=== Assignment ===
Your answer should be one number: the count of lines below that contain "each".

=== Collected data ===
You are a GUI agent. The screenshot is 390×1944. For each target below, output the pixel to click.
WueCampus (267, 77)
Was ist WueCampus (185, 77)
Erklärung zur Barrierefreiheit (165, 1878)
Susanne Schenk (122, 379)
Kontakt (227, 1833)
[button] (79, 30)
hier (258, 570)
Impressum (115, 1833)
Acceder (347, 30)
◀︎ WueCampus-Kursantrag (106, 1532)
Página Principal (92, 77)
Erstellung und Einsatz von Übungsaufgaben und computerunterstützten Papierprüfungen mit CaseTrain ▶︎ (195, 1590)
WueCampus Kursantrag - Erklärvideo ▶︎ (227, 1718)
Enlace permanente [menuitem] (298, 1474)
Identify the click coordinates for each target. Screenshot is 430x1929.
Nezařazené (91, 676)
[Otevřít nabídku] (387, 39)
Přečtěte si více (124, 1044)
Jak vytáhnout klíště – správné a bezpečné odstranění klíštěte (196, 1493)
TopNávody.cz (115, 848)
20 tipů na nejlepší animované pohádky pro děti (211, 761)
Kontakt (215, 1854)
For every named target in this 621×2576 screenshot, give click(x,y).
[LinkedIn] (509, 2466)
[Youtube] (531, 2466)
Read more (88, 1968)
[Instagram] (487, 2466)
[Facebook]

=== Answer area ===
2